How do I choose the database for the archaea amplicons anotation.

I am using qiime 2 for taxonomic classification of archaea 16 v4-v5 amplicons.
When I used silva 138(including bacteria and archaea) as the reference database, most reads were classified as bacteria. It resulted in less than 2,000 reads kept as archaea in some samples.
When I used silva 138(only including archaea) as the reference database, many reads classified as bacteria before were classified as archaea. And all the samples had more than 10,000 reads as archaea.
I’m confused that which one was the right result?

Hi @mol,

Could you please clarify: do you only expect archaea? why?

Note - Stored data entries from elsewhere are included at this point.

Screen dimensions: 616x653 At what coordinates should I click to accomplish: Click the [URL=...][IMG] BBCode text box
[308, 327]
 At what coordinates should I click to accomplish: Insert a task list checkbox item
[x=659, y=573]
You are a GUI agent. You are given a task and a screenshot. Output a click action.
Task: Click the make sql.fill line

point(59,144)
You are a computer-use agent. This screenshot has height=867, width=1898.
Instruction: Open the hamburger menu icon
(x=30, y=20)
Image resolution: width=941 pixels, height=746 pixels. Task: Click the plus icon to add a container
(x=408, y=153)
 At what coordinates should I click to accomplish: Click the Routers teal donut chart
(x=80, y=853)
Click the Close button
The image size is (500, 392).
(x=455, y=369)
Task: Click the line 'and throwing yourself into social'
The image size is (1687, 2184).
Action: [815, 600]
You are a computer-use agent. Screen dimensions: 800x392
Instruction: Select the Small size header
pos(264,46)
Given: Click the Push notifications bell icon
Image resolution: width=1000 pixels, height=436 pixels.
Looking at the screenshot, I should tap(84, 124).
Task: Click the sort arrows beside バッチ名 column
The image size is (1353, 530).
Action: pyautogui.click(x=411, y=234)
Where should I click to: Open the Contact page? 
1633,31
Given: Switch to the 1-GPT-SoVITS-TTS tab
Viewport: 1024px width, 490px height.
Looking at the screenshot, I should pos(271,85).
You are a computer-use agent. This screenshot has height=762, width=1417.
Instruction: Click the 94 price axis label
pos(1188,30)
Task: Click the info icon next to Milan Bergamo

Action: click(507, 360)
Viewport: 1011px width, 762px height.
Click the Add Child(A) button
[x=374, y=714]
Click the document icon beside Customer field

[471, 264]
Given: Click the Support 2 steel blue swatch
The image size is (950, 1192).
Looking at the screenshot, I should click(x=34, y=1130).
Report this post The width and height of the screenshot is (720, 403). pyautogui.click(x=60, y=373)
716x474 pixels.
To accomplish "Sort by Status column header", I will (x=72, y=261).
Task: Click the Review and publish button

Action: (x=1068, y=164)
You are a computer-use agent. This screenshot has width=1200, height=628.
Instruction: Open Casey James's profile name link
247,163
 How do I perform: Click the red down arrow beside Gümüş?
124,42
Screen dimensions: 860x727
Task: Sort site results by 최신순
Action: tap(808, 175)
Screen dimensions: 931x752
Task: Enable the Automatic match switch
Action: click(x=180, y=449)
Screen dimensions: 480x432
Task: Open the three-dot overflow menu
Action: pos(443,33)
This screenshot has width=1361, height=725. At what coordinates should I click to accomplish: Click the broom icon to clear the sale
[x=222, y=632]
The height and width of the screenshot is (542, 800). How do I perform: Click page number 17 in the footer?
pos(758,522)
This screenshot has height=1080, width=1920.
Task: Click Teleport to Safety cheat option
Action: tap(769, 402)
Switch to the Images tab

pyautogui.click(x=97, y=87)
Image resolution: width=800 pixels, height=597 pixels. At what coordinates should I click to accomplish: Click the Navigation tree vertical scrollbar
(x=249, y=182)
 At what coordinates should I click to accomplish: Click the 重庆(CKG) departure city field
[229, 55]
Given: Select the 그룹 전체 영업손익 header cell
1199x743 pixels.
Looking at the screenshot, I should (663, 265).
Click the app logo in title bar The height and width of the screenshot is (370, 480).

Probably the bacteria + archaea database, but it depends a bit on your data and expectations. Let me explain:

Unless if you do not expect any bacteria (e.g., you are analyzing known cultures that should only contain Archaea), you should use the more inclusive database (bacteria + archaea) to avoid misclassifications.

Given the information I have so far, this information seems to suggest that most of your reads are in fact bacterial… but please clarify if there is some reason that you would not expect this.

This database could be misclassifying sequences as Archaea just because the database does not have appropriate outgroups for classification of non-Archaea. Filtering a database to contain only the sequences you are “interested” in can be a dangerous thing indeed, and should only be practiced under specific circumstances, as this paper describes:

So let me answer your title question:

How do I choose the database for the archaea amplicons anotation?

Use the SILVA 138 bacteria + archaea database and it can classify everything in your sample, unless if you know for a fact that only Archaea are present.

2 Likes

Thanks! I absolutely agree with you! But the sequencing company advised me to use the SILVA 138 archaea database due to the low proportion of reads classified as archaea by using SILVA 138 bacteria + archaea database.

1 Like

:man_shrugging:

Given what you have told me so far, that sounds like bad advice. But maybe I am missing something. There are many reasons why you might observe fewer Archaeal reads than expected (primer bias, extraction bias, copy number imbalance?) but removing Bacteria from the database is not a good solution. I have not seen any documented evidence that slashing the SILVA database will improve Archaeal classification, and will be very interested to see such evidence if it exists.

1 Like

The samples were freshwater. the primers are 524F10extF(TGYCAGCCGCCGCGGTAA) and Arch958RmodR(YCCGGCGTTGAVTCCAATT), which target V4-V5 region. Maybe, primer bias, sample properties or something wrong when sequencing were the reasons? However, we had 200 samples, only eight samples were observed with fewer Archaeal reads.

I am not familiar off-hand with these primers, but much in the way that “bacteria-specific” primers can pick up Archaea, I imagine the reverse is true. It looks like these primers were originally designed for DGGE, and the databases were a lot sparser back then… so it might be worth using qiime feature-classifier extract-reads to see how many bacteria in the SILVA 138 database are hit by these primers.

Index hopping, contamination, etc, could be other issues. You could also look for these primers in the sequences if they are not already trimmed.

Sounds like a problem specific to those 8 samples… I recommend against using an Archaea-only database if only those 8 samples are problematic.

2 Likes

Thanks for your reply. I will resequence these 8 samples, and use the database containing bacteria and archaea.